Learned Graphical Models for Probabilistic Planning Provide a New Class of Movement Primitives
Elmar Rückert, Gerhard Neumann, Marc Toussaint and Wolfgang Maass
Frontiers in Computational Neuroscience
Biological movement generation combines three interesting aspects: its
modular organization in movement primitives, its characteristics of
stochastic optimality under perturbations, and its efficiency in terms
of learning. A common approach to motor skill learning is to
endow the primitives with dynamical systems. Here, the parameters of
the primitive indirectly define the shape of a reference
trajectory. We propose an alternative movement primitive representation based on
probabilistic inference in learned graphical models with new and interesting properties
that complies with salient features of biological movement control.
Instead of endowing the primitives with dynamical systems,
we propose to endow movement primitives with an intrinsic
probabilistic planning system, integrating the power of stochastic
optimal control methods within a movement primitive.
The parametrization of the primitive is a graphical model that represents
the dynamics and intrinsic cost function such that inference in this
graphical model yields the control policy.

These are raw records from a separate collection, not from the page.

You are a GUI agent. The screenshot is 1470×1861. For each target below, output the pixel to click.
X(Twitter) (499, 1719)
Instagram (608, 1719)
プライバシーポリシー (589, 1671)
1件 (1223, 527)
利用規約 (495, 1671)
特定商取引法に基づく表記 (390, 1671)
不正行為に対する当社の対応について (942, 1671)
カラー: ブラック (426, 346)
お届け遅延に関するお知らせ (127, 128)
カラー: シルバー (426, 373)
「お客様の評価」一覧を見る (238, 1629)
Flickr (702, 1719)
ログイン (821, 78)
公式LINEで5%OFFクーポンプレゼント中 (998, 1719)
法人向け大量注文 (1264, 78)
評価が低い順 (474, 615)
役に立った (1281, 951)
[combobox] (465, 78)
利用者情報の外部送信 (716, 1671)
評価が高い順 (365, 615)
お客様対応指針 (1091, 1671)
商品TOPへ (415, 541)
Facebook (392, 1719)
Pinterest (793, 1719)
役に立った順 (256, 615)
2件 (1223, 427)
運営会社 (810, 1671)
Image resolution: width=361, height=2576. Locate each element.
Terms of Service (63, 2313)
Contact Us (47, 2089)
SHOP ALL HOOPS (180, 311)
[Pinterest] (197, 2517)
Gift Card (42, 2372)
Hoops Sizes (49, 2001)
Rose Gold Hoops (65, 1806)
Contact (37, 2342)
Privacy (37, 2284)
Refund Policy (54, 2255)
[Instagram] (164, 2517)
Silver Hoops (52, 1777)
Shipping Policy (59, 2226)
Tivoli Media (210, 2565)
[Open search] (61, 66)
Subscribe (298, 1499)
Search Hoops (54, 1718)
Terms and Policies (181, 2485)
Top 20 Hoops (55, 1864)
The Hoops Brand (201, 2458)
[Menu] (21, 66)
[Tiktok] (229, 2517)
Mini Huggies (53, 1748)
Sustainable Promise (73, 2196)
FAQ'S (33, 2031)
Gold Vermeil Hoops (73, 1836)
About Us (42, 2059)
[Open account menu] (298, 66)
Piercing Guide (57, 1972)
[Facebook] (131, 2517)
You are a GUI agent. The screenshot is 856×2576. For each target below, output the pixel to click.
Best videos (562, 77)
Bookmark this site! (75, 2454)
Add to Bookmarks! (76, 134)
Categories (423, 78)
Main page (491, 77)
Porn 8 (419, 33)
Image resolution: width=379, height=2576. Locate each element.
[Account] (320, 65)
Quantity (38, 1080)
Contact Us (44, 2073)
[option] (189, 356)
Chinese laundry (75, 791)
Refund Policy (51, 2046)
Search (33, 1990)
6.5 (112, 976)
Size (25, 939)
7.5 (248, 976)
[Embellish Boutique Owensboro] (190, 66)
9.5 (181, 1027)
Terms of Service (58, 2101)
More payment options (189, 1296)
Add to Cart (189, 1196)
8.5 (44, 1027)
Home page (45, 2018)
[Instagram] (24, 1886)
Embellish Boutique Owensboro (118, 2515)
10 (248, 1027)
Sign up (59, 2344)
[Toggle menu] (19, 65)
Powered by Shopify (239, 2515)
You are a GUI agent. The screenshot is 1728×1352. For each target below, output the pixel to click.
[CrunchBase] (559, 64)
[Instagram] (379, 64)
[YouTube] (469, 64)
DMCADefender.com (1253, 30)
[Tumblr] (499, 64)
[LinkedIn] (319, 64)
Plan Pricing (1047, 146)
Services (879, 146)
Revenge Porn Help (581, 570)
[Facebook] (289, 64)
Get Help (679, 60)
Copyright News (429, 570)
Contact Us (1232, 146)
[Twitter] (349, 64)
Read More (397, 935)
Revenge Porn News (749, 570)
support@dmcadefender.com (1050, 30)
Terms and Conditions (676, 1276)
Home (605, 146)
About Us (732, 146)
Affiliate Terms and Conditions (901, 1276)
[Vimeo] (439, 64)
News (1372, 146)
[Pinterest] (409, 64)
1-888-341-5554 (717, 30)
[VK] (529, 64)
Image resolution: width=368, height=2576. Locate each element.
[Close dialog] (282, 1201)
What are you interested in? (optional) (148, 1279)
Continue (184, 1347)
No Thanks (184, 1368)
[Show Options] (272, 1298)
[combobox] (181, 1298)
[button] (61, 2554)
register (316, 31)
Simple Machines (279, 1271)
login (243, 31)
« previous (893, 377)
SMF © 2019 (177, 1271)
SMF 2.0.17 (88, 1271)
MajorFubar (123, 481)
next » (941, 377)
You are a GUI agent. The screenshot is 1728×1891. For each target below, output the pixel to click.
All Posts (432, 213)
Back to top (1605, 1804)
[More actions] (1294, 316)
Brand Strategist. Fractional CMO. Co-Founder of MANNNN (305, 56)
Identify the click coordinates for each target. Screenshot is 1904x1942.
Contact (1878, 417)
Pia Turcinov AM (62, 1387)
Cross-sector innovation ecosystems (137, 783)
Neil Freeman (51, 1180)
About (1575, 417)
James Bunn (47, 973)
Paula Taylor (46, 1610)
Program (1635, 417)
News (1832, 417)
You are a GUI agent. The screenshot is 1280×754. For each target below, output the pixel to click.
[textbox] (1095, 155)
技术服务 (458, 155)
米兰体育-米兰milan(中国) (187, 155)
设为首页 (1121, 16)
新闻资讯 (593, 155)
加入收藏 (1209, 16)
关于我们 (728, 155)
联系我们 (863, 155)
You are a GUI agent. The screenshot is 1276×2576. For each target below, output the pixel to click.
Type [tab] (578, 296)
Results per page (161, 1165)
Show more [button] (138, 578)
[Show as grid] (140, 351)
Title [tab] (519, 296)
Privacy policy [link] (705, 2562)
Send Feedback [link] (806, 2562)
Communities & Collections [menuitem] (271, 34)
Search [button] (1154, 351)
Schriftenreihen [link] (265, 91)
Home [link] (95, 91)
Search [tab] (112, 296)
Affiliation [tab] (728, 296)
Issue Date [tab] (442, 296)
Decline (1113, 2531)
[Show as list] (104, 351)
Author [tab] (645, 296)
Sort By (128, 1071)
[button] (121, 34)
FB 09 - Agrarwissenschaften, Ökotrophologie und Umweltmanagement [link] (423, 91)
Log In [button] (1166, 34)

We parametrize the
intrinsic cost function using task-relevant features, such as the
importance of passing through certain via-points.
The system dynamics as well as intrinsic cost function parameters are learned in a
reinforcement learning setting. We evaluate our approach on a complex
4-link balancing task. Our experiments show that our movement
representation facilitates learning significantly and leads to better
generalization to new task settings without re-learning.